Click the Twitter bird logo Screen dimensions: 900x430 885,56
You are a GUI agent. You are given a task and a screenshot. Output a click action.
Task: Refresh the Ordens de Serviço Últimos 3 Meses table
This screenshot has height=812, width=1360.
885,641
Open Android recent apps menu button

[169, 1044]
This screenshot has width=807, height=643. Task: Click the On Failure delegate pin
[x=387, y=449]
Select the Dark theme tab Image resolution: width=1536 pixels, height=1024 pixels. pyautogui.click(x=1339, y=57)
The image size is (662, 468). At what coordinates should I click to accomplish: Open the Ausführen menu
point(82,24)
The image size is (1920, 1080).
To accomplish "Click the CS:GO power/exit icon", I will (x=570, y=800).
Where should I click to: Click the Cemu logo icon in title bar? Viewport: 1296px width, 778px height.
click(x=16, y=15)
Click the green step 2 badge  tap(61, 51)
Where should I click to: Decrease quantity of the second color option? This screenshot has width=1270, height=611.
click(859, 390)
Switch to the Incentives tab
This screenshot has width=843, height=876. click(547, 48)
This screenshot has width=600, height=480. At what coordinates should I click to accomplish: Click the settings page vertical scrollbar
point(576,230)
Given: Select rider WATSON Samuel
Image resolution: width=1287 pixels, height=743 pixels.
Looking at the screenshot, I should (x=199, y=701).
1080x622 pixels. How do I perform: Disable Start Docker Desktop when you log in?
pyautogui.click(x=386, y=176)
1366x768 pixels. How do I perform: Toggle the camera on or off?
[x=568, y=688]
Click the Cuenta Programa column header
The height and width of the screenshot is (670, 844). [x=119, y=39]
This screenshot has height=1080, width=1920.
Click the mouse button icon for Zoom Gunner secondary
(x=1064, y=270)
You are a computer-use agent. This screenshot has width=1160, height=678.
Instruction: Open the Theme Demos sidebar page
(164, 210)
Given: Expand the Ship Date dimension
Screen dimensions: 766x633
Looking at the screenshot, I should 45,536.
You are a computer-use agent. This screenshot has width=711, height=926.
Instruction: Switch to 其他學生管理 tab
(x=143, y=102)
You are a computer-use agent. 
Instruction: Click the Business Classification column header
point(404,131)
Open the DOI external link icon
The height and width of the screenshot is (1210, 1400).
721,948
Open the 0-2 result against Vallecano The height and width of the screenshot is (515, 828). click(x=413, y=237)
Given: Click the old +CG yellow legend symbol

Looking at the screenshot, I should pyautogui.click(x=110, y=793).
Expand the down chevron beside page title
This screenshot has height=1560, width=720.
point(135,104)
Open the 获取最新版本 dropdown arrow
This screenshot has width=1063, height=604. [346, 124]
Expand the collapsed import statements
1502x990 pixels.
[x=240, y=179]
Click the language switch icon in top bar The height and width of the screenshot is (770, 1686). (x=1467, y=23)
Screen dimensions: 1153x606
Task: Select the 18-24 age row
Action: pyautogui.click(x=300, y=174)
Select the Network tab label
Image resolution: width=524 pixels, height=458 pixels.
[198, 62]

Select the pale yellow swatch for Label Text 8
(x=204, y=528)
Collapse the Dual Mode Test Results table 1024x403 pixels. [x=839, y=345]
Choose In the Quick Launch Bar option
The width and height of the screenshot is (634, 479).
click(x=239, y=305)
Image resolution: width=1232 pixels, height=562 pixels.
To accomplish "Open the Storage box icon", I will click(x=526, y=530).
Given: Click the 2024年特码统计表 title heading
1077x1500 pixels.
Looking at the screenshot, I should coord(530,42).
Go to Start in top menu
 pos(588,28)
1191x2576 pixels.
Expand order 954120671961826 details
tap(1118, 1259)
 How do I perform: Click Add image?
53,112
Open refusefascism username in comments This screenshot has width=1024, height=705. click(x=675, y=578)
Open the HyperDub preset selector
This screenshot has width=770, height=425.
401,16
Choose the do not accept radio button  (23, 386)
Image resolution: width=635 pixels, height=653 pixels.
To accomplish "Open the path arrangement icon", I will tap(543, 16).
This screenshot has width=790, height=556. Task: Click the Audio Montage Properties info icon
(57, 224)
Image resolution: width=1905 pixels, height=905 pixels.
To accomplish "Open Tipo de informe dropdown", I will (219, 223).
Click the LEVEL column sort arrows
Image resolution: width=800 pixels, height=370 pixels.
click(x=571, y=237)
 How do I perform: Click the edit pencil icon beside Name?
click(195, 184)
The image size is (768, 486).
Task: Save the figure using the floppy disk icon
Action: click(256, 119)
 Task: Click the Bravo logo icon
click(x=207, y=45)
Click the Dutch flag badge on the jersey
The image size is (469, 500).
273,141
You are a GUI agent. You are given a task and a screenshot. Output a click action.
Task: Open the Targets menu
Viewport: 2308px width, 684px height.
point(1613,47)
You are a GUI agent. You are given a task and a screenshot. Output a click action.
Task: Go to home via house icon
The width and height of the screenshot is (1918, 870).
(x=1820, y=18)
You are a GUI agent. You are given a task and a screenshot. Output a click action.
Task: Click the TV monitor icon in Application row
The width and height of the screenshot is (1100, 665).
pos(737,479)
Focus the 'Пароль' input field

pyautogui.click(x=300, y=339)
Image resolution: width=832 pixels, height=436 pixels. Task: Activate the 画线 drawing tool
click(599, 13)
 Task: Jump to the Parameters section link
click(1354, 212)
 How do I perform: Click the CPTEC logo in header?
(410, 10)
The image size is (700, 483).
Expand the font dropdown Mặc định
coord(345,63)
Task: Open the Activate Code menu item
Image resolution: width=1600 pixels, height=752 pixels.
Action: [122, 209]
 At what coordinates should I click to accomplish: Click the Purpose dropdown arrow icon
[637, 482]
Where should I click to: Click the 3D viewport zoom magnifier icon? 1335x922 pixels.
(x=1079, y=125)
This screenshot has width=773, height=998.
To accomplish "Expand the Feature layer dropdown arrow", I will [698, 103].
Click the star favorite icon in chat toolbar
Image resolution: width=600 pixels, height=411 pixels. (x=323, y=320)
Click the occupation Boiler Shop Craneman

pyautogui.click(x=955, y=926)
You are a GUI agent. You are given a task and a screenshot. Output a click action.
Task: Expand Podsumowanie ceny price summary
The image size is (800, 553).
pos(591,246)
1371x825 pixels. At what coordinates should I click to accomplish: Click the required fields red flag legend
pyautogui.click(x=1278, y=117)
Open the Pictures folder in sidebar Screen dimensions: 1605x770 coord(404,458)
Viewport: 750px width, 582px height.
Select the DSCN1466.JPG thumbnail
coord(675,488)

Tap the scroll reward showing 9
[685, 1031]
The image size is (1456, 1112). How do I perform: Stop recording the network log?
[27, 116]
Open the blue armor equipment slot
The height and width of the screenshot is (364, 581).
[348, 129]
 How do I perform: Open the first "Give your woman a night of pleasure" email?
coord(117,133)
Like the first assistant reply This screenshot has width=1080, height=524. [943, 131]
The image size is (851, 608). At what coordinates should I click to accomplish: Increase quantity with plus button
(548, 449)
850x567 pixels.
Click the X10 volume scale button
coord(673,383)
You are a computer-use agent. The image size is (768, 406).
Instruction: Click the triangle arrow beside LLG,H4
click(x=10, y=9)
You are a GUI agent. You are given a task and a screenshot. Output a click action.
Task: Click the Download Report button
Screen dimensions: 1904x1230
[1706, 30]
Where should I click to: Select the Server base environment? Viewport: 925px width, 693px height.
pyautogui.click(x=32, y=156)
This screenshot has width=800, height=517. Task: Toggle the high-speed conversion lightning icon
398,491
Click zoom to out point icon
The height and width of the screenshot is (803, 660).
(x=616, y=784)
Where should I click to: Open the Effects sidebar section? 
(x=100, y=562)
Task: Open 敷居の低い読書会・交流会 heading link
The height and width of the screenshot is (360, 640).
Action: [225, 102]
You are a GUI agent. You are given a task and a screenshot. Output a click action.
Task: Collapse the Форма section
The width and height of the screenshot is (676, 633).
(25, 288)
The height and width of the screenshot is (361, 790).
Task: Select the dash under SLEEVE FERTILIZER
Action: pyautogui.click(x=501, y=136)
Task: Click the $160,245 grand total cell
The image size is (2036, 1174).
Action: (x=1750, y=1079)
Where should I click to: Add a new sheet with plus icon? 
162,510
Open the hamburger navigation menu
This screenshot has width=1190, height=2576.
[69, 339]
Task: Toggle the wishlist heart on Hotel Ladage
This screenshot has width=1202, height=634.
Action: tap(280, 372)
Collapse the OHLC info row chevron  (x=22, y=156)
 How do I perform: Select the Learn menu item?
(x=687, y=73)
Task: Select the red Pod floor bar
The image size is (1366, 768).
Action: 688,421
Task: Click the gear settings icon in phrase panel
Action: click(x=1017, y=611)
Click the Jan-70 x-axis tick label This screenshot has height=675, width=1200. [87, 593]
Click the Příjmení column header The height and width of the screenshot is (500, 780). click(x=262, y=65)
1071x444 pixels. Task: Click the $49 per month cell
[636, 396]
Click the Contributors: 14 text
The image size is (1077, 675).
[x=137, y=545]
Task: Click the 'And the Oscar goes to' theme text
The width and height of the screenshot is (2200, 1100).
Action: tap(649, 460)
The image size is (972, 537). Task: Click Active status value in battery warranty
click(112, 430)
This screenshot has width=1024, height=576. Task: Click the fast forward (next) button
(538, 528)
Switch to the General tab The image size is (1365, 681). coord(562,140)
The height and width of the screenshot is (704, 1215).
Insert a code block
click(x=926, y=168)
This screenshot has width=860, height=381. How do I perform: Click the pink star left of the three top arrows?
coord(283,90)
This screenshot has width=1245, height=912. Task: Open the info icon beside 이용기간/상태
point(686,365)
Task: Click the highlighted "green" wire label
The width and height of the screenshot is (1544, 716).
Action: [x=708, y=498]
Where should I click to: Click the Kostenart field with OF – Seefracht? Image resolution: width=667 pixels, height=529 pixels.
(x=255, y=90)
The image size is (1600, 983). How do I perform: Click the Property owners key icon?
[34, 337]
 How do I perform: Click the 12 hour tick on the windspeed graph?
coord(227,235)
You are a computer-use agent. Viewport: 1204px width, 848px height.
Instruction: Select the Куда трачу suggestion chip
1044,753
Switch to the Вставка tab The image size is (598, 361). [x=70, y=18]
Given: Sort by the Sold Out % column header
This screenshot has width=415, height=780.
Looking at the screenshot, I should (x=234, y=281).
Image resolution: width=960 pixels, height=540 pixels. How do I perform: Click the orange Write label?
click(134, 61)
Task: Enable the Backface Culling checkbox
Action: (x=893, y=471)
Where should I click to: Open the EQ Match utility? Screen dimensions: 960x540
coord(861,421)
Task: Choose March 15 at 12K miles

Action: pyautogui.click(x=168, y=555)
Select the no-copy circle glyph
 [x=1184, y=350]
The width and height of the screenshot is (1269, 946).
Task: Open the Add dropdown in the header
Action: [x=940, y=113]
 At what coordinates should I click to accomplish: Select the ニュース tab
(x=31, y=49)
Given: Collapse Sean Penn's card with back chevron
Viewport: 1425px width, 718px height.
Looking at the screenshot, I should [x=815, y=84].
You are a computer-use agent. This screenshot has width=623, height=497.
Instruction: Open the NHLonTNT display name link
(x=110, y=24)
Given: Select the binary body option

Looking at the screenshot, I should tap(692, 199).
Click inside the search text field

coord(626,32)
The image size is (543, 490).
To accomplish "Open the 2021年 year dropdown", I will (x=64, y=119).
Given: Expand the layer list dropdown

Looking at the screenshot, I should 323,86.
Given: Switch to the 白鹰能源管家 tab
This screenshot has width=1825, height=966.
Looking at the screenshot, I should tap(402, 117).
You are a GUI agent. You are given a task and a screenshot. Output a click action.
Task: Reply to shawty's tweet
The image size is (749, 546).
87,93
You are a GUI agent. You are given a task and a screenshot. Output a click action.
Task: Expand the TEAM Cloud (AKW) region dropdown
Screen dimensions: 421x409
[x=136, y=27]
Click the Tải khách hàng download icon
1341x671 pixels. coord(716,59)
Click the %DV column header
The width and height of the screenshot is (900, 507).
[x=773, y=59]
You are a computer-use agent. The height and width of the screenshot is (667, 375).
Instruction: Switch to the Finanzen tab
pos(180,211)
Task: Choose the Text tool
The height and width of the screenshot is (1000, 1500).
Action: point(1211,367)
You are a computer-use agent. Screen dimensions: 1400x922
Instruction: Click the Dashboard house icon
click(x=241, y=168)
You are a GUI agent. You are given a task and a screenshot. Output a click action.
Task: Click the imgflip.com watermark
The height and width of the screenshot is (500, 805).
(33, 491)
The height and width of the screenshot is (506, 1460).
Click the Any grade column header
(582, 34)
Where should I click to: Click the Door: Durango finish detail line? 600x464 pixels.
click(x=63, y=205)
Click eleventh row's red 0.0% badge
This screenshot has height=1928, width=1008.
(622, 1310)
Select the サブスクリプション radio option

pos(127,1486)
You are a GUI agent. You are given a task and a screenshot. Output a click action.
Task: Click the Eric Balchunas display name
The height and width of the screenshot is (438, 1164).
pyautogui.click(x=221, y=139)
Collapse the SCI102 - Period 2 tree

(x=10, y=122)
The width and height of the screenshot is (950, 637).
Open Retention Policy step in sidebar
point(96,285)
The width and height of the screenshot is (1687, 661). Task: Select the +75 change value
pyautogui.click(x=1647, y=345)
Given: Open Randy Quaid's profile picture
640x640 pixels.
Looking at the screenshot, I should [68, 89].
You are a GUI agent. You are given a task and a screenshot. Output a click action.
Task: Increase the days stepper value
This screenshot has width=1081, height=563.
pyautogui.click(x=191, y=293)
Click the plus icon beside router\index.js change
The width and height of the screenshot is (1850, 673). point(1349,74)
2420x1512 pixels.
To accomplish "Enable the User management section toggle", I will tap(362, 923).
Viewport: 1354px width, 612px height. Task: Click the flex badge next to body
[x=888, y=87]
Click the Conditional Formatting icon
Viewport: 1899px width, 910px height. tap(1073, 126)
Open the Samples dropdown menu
::::
What you need to do: Write out only the lines that run from the line containing "How do I perform: Click Add image?" through the line containing "Choose the do", both included, exactly as they appear above.

Output for this task:
 How do I perform: Click Add image?
53,112
Open refusefascism username in comments This screenshot has width=1024, height=705. click(x=675, y=578)
Open the HyperDub preset selector
This screenshot has width=770, height=425.
401,16
Choose the do not accept radio button  (23, 386)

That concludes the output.